▶ _What the exercise asks_: Exactly what is written in the records below should be returned, minus the images.

-- -- --

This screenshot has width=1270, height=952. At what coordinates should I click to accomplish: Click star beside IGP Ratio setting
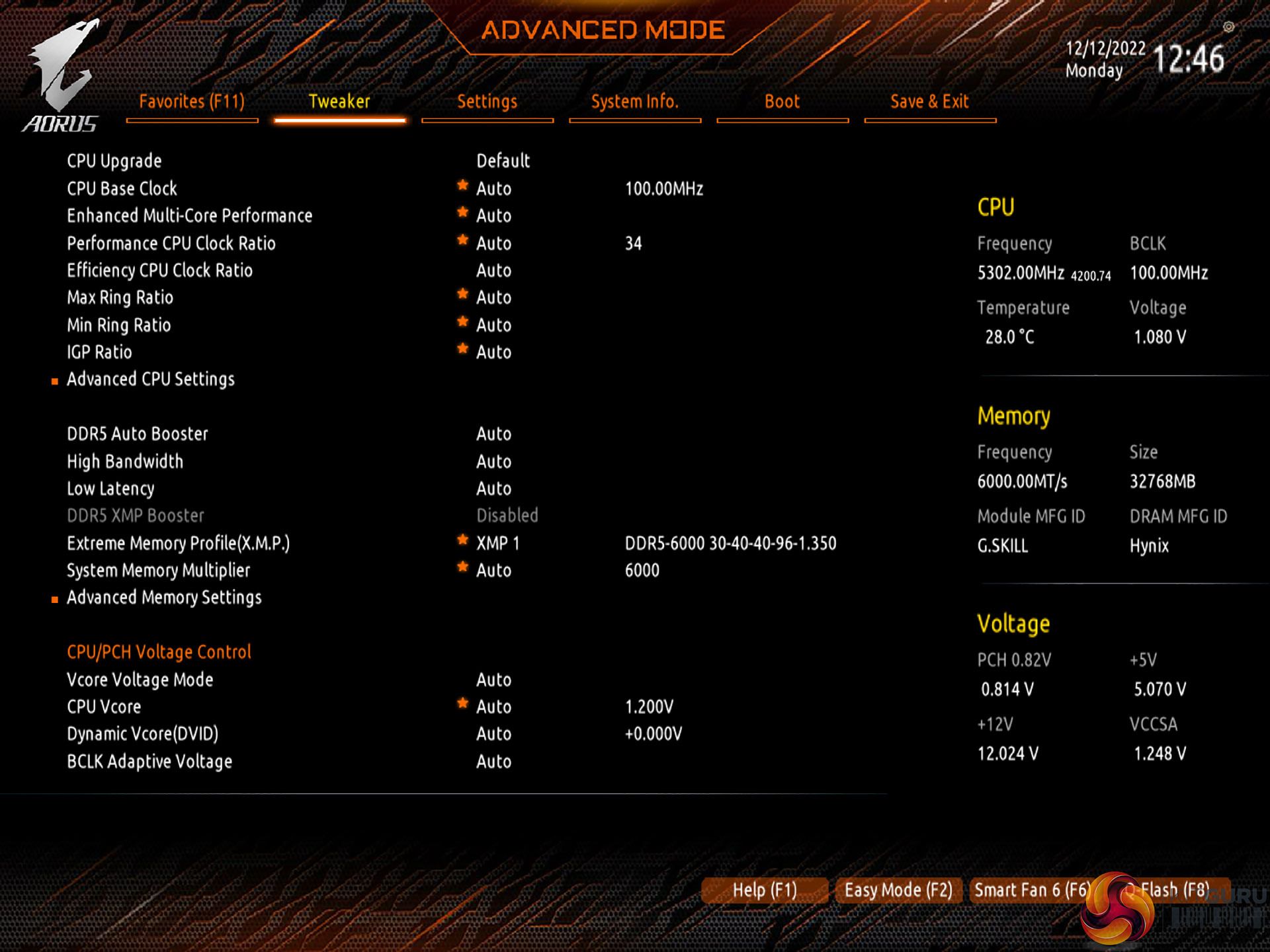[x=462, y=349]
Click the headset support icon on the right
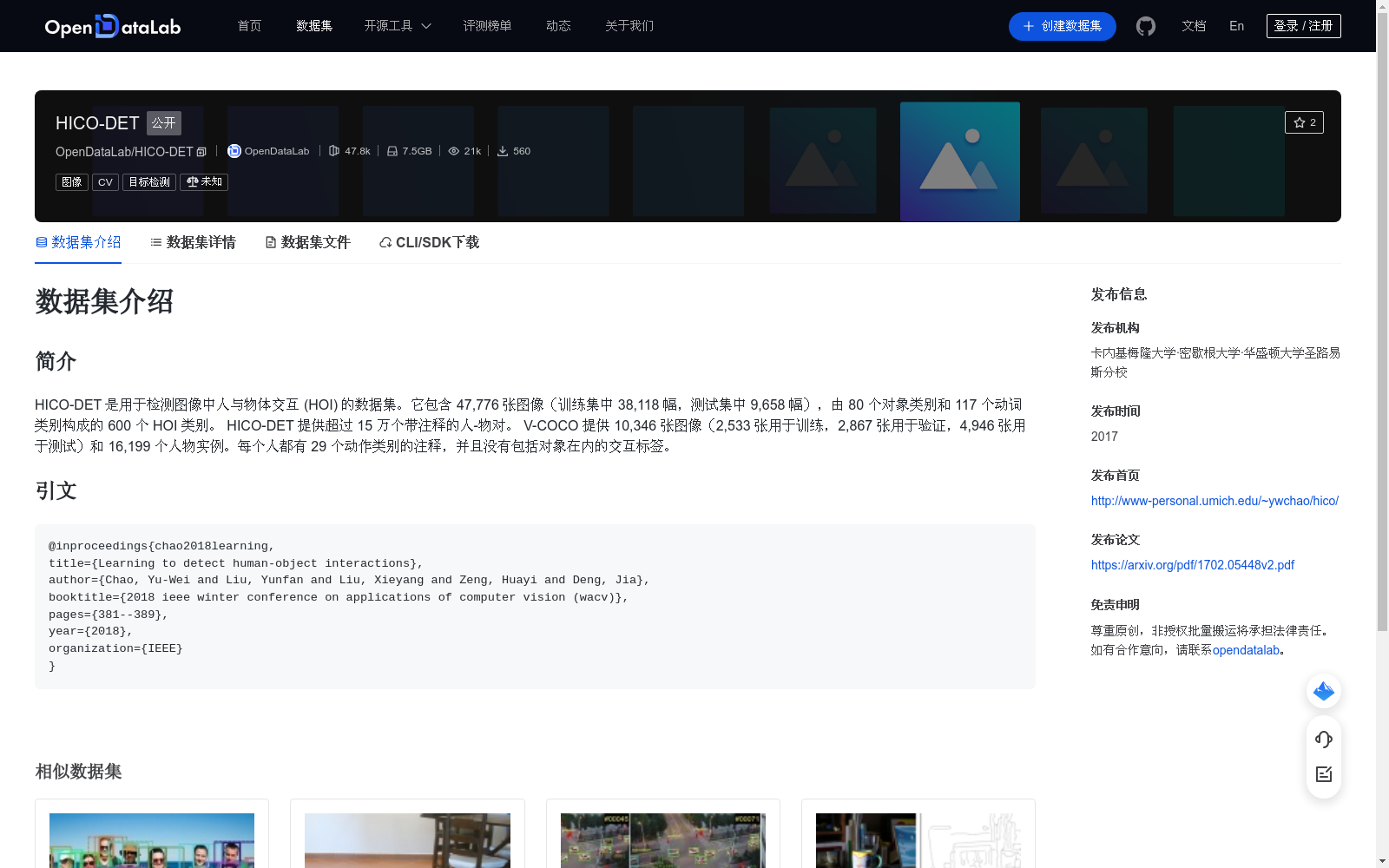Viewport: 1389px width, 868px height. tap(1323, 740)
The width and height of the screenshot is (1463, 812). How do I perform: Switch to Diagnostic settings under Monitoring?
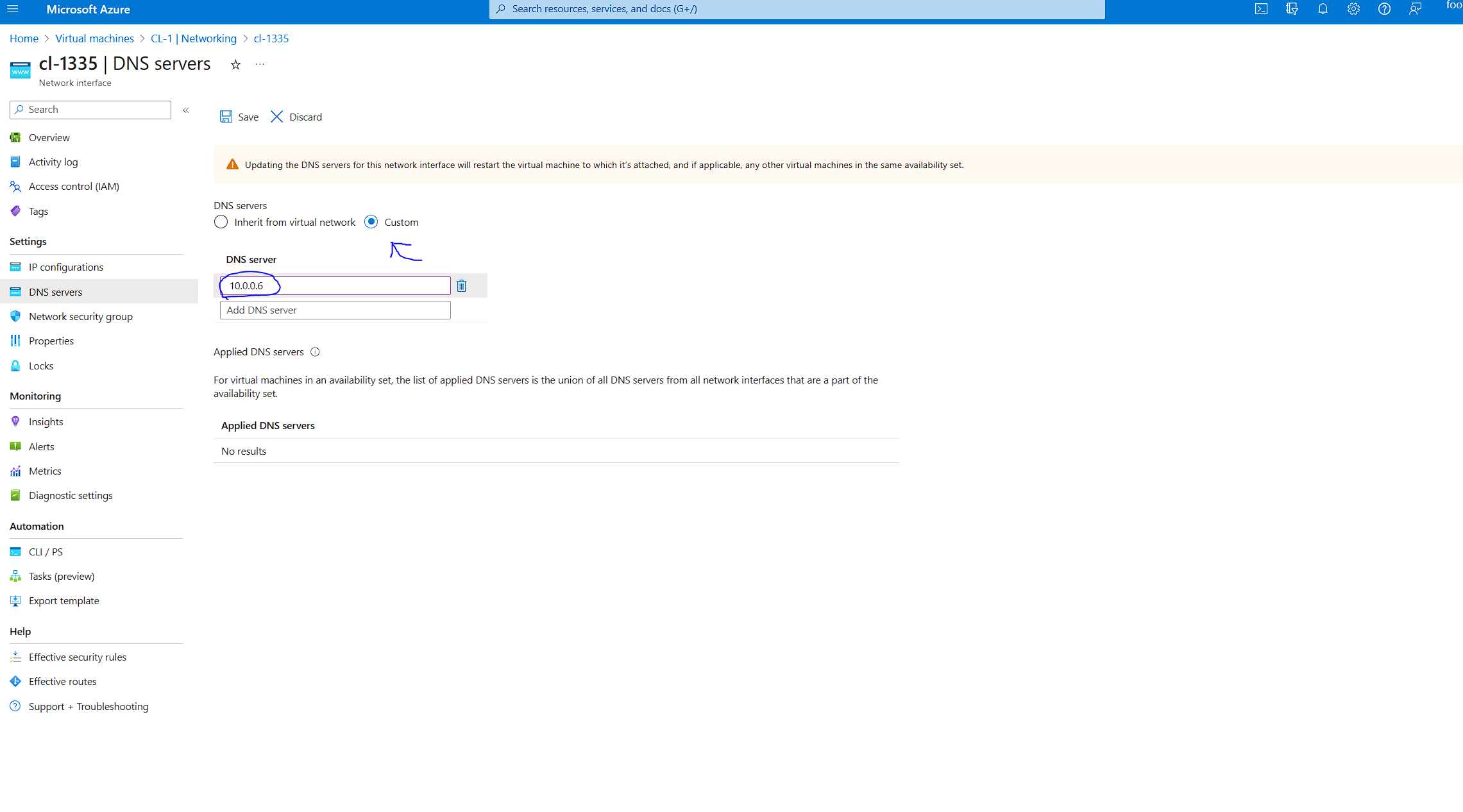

-- -- --

▶ _Answer_:
This screenshot has width=1270, height=952. At what coordinates should I click to accomplish: Click star beside IGP Ratio setting
[x=462, y=349]
Click the headset support icon on the right
Viewport: 1389px width, 868px height. tap(1323, 740)
The width and height of the screenshot is (1463, 812). How do I perform: Switch to Diagnostic settings under Monitoring?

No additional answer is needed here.